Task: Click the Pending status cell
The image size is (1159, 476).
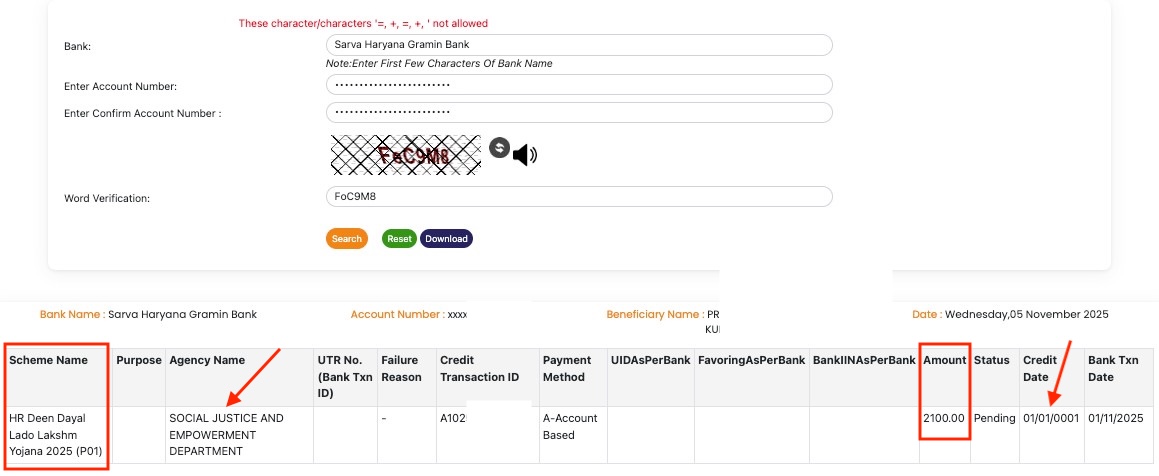Action: pyautogui.click(x=994, y=418)
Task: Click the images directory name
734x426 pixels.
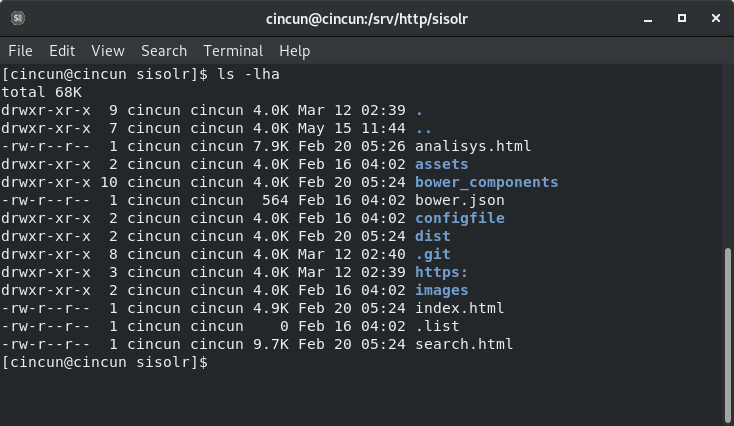Action: (441, 290)
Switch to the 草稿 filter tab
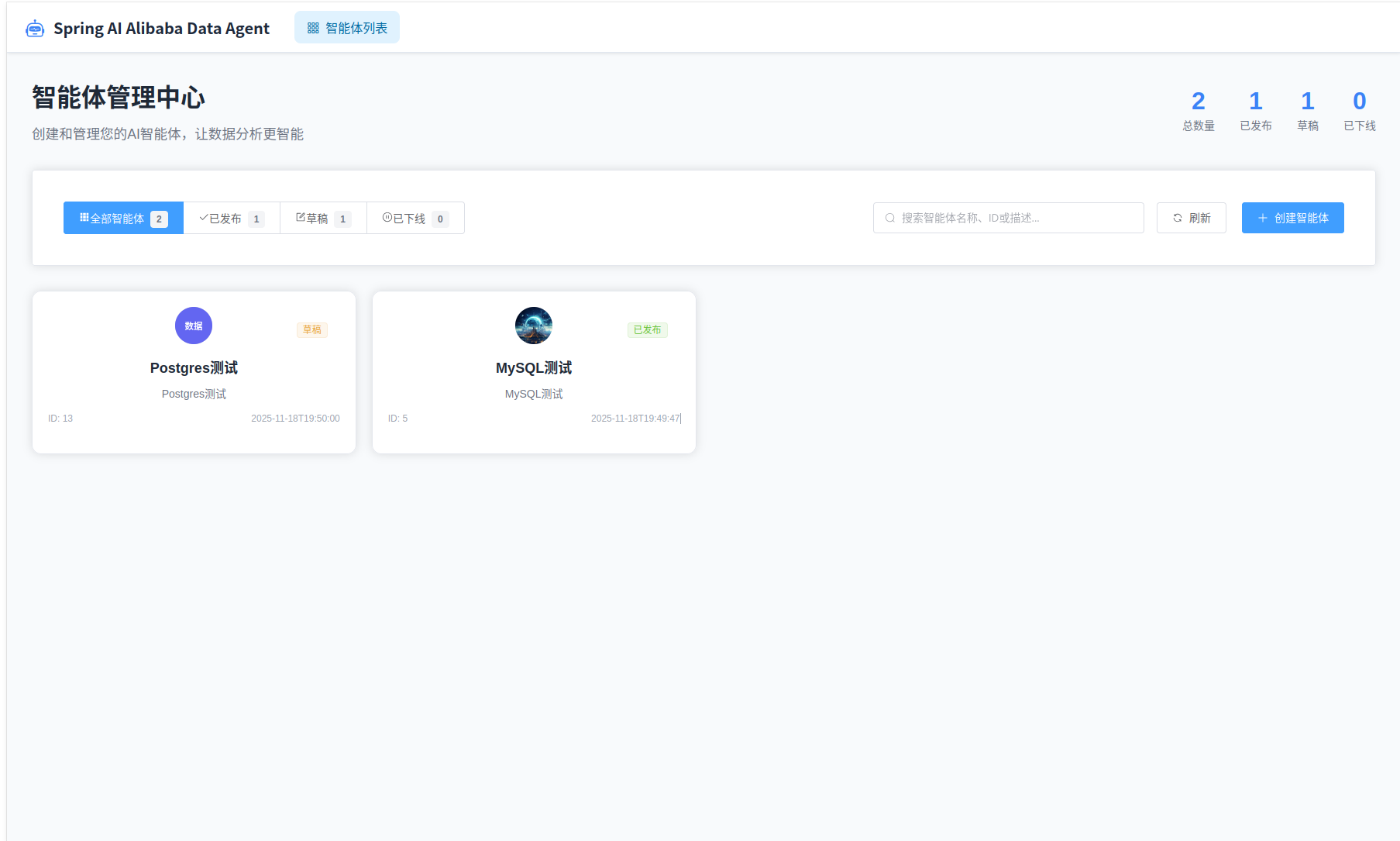Screen dimensions: 1400x841 click(322, 218)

========

**The problem**
Reproduce the entries word for word, from the line containing "Task: Click the images directory name" through the last line of the entries. Leave out the pictures.

**Final result**
Task: Click the images directory name
734x426 pixels.
Action: (441, 290)
Switch to the 草稿 filter tab
Screen dimensions: 1400x841 click(322, 218)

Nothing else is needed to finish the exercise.